No fue un acontecimiento dramático; de hecho, cuenta que no perdió gran cosa
puesto que jamás había tenido firmes creencias religiosas —“mi fe era muy
vacilante”—. Tampoco fue algo especial, sino algo que solía y suele pasar a
muchos: “la gente vive como los demás, pero todos viven de acuerdo con
principios que no sólo no tienen nada que ver con las enseñanzas de la fe sino
que, en su mayor parte, son contrarios a ellas”. Cierto… Por ejemplo, ¿usted
pone la otra mejilla después de que le propinan una cachetada? ¿Tratamos a
nuestros prójimos como nos gustaría que nos trataran a nosotros? “Las
enseñanzas de la fe no tienen lugar en la vida cotidiana, y nunca entran en
juego en las relaciones humanas; simplemente no juegan ningún papel en la vida
misma. Las enseñanzas de la fe se dejan en otro ámbito, separadas de la vida…

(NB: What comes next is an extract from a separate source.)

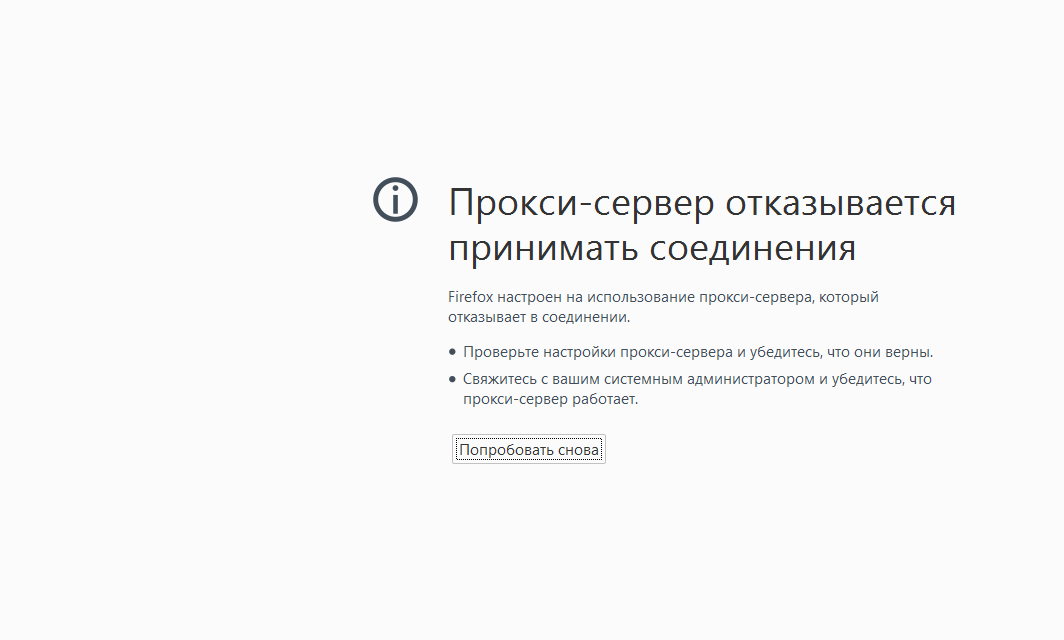Click the word "принимать" in the heading
Image resolution: width=1064 pixels, height=640 pixels.
point(543,248)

Si uno las conoce, entonces son sólo como un fenómeno superficial que no tiene
conexión con la vida”. Así que, acusa Tolstói, entre religiosos y laicos abundan “personas de mente estrecha,
cruel e inmoral, acorazadas en su egolatría”. ¡Peor todavía!: “el intelecto, el
honor, la franqueza, el buen carácter y la moralidad mayoritariamente lo
encuentro entre las personas que afirman ser no creyentes”. Ese mismo año, el
novelista rompe definitivamente con la iglesia ortodoxa rusa. A principios del
siguiento siglo escribiría: “La verdadera religión no necesita ni de templos ni
de iconos ni de salmos ni de reuniones multitudinarias…, la verdadera religión
entra en el corazón únicamente en el silencio y en la soledad”. Y agrega: “La
verdadera religión no consiste en saber qué días se ha de guardar ayuno ni qué
días se ha de ir a la iglesia ni qué oraciones se deben oír y leer, sino en
vivir una vida de bien, de amor por todos, actuando con el prójimo como quieres
que actúen contigo” (Aforismos. FCE,
2019).
Por líos con la censura zarista, Confesión
no se publicaría por primera vez sino hasta 1884, en Génova. En el texto de
introducción a aquella primera edición, podía leerse: “Aquí se desarrolla el
drama de un alma que ha buscado desde sus primeros años el camino hacia la
verdad, o como el autor se refiere a ella, 'el significado de la vida'. Se
trata de un alma que lucha con toda la fuerza de su energía interior por
alcanzar la luz que le dé forma…; un alma que se esfuerza por medio de una
investigación científica fría, racional y abstracta, que finalmente lo lleva a
la verdad divina”. La luz que le dé forma… Ese mismo año, míster Edison descubrió
la emisión termoiónica, con lo cual nacía la electrónica.